Su contraseña es terrible y todos quieren arreglar ese fallo

La pregunta es si las empresas serán capaces de persuadir a los usuarios a cambiarse a los registros biométricos y si la nueva tecnología resultará más resistente a los hackers que la contraseña pasada de moda.

(Bloomberg).- Los titulares sobre violaciones masivas de datos se han convertido en una rutina ominosa, y, sin embargo, la comodidad de la contraseña aún prevalece sobre la seguridad para la mayoría de usuarios.

Esa es la razón por la cual, año tras año, la contraseña más popular del mundo sigue siendo “123456”, tan obvia que representaba el 17% de los 10 millones de contraseñas comprometidas analizadas por Keeper Security, que vende un servicio de gestión de inicio de sesión informática.

La respuesta, por supuesto, es deshacerse por completo de las contraseñas.

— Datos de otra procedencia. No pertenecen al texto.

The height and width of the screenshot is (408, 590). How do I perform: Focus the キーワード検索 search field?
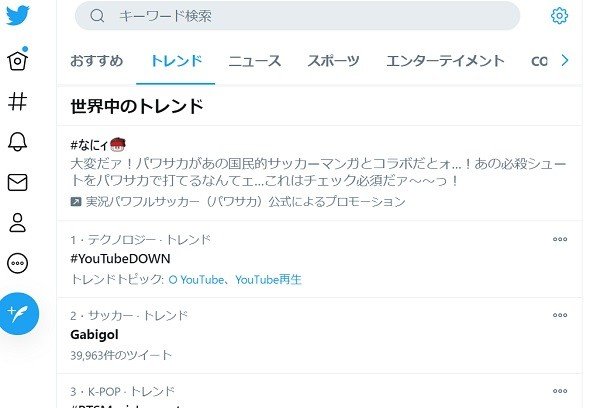tap(297, 16)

La tecnología biométrica —especialmente escáneres de huellas dactilares— han estado reemplazando constantemente la necesidad de escribir una contraseña, la cual puede ser fácilmente adivinada por hackers que usan algoritmos inteligentes.

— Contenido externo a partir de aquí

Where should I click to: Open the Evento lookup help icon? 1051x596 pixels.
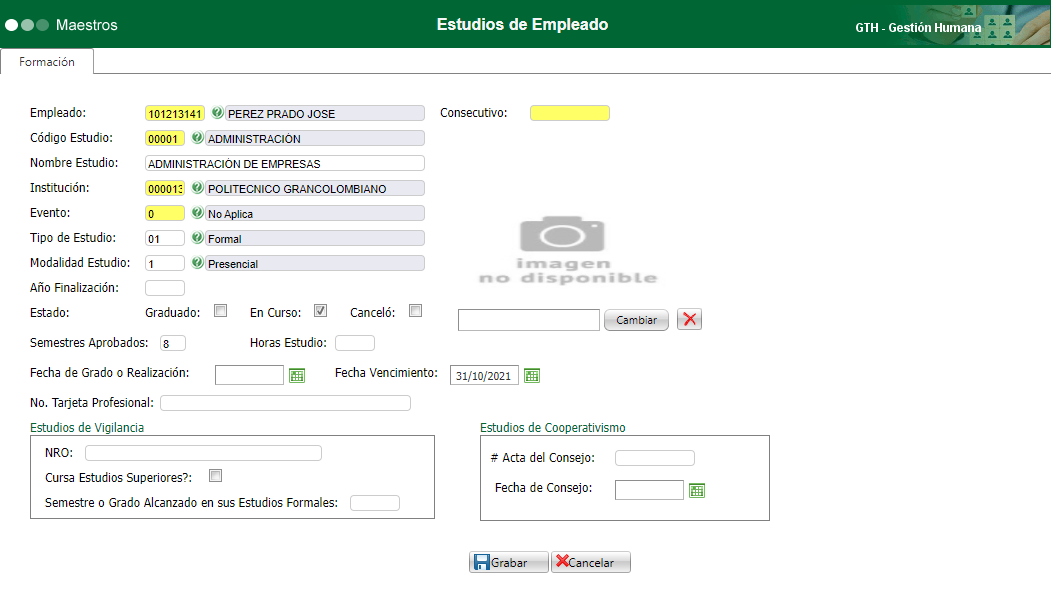[198, 212]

Ahora, con el uso cada vez mayor de dispositivos activados por voz como Amazon Echo y Google Home, las empresas están empezando a crear tecnología que reconoce los patrones de habla de una persona. También comienza a emplearse el reconocimiento facial.

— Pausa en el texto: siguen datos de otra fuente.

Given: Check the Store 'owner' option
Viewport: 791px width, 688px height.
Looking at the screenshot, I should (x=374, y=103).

“Nuestra visión es eliminar por completo las contraseñas”, dice Dylan Casey, vicepresidente de gestión de productos de Yahoo! Inc., empresa que ha sufrido grandes violaciones de seguridad.

“En el futuro, volveremos la mirada a estos tiempos y nos reiremos de que se nos pidiera crear un código de 10 caracteres con letras mayúsculas y minúsculas, un número y un carácter especial para iniciar la sesión, de la misma manera que los adolescentes de hoy deben reírse del concepto de comprar un álbum en un disco compacto”.

La pregunta es si las empresas serán capaces de persuadir a los usuarios a cambiarse a los registros biométricos y si la nueva tecnología resultará más resistente a los hackers que la contraseña pasada de moda.

Apple popularizó el escáner de huellas dactilares incorporándolo en el iPhone hace cuatro años, posteriormente añadiendo la tecnología a la gama de MacBook. Ahora Microsoft está sumándose también.

El mes pasado, la compañía comenzó a permitir que alrededor de 800 millones de personas que usan su Outlook.com, Xbox.com, Skype.com y otras aplicaciones basadas en la nube se conecten con el escaneo de huellas digitales en el teléfono inteligente si así lo desean.

Para octubre o noviembre de este año, “usted podrá llevar su teléfono, ir a su PC con Windows 10 y solamente usar su impresión del pulgar para conectarse a su PC”, dice Alex Simons, quien se encarga de productos en la división de identidad de Microsoft Corp.

El sector bancario, consciente desde hace tiempo de la seguridad, ha adoptado algunas de las tecnologías más avanzadas. El banco británico Barclays comenzó a permitir a los clientes ricos verificar su identidad durante operaciones bancarias telefónicas con sus voces en 2014, y lanzó una versión opcional para los clientes minoristas el año pasado.

“Nuestra seguridad de voz funciona tomando una grabación y analizando los diferentes patrones de voz, los tonos vocales, el tono y el ritmo”, dice Simon Separghan, quien se encarga de los centros de contacto de Barclays en el Reino Unido, India y Filipinas.

El reconocimiento facial también es cada vez más común. Lloyds Banking Group Plc anunció en abril que probaría la tecnología Windows Hello, de Microsoft, que permite a los usuarios conectarse a sus cuentas de internet apuntando su cara a la cámara web de una computadora.

¿Es la nueva tecnología a prueba de hackers? Separghan, de Barclays, se muestra optimista sobre el sistema de registro de voz activado por la banca y dice que no ha habido violaciones hasta ahora.

Pero Michela Menting, directora de investigación de seguridad digital de ABI Research, no está tan segura. “Con la inteligencia artificial, habrá máquinas que podrán clonar voces humanas y quizás ser capaces de pretender ser otra persona”, dice.

“Hasta que no haya dispositivos incorporados a nosotros mismos que puedan actuar como esa contraseña”, dice Menting, “realmente no veo que las contraseñas pierdan la guerra de verificación en el corto plazo”. Los hackers cuentan con ello.